PAGE TEXT:
-.-.-
Archive for April 22nd, 2011

TRANSMISSION OF HIV

Friday, April 22nd, 2011
HIV is transmitted—that is, the virus enters the body—almost invariably by sexual contact, by blood-to-blood contact, or through pregnancy.
When HIV enters the body, it attaches itself only to certain sites on the walls of certain cells. The site on the cell wall is called the CD4 receptor, and the cell most commonly infected is called the CD4 cell. The CD4 cell is a white blood cell, or a lymphocyte. It belongs to a class of lymphocytes called T cells, which, along with B cells, are central parts of the immune system. (The CD4 cell is also called a T4 cell and a T-helper cell.) The CD4 cell’s job is to help coordinate the immune system’s defense against a variety of infectious diseases. HIV is carried by CD4 cells and other white blood cells to all parts of the body, including the brain. HIV also attaches itself to certain cells in the brain.
-.-.-
PROVIDED MATERIAL:
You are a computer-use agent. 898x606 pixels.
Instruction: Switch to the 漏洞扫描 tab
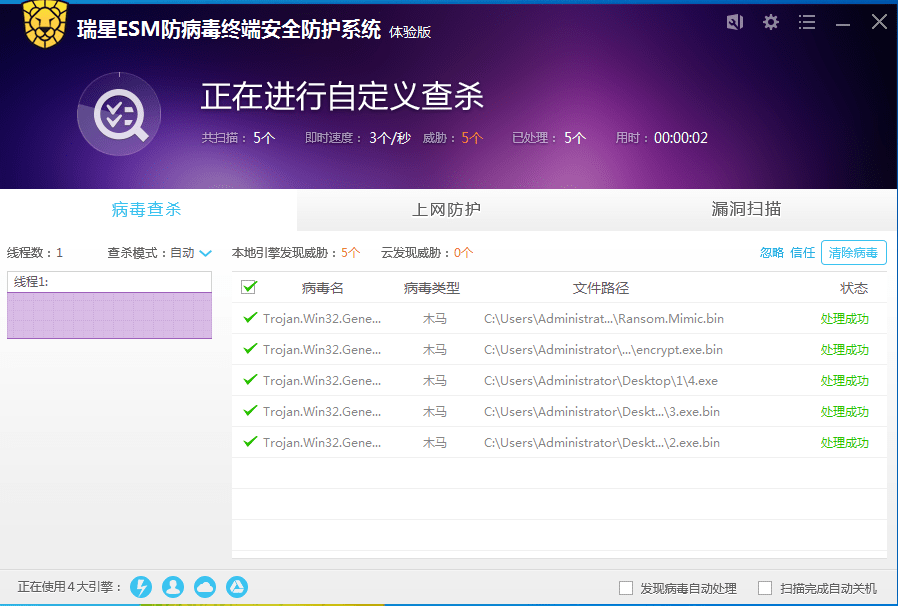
-.-.-
TASKS TO CARRY OUT:
(A) Answer these questions from the HIV transmission text:
(i) By what three means is HIV almost always transmitted?
(ii) What is the site on the cell wall where HIV attaches called?
(iii) What two other names does the text give for the CD4 cell?
(B) Continue the HIV transmission text from its final sentence.

RESPONSE LIST:
(A)
(i) Sexual contact, blood-to-blood contact, and pregnancy.
(ii) The CD4 receptor.
(iii) A T4 cell and a T-helper cell.

(B)
Once HIV attaches to a CD4 cell, it enters the cell. At this point, in a complicated series of events, the virus becomes part of the cell’s genes. Genes are composed of DNA, a molecule which is responsible for directing the reproduction of the cell. HIV is a virus and has only RNA, a molecule which is actually the mirror image of DNA but which cannot produce new viruses. HIV, however, is a retrovirus, meaning that it has a protein called reverse transcriptase. Reverse transcriptase allows the viral RNA to turn into a mirror image of itself; that is, it allows viral RNA to turn into viral DNA. This DNA then directs the infected cell to produce, not new CD4 cells, but new HIVs instead. The virus eventually destroys the CD4 cell, and the new viruses that have been produced then infect other CD4 cells. As CD4 cells are infected and destroyed, the immune system functions less and less effectively.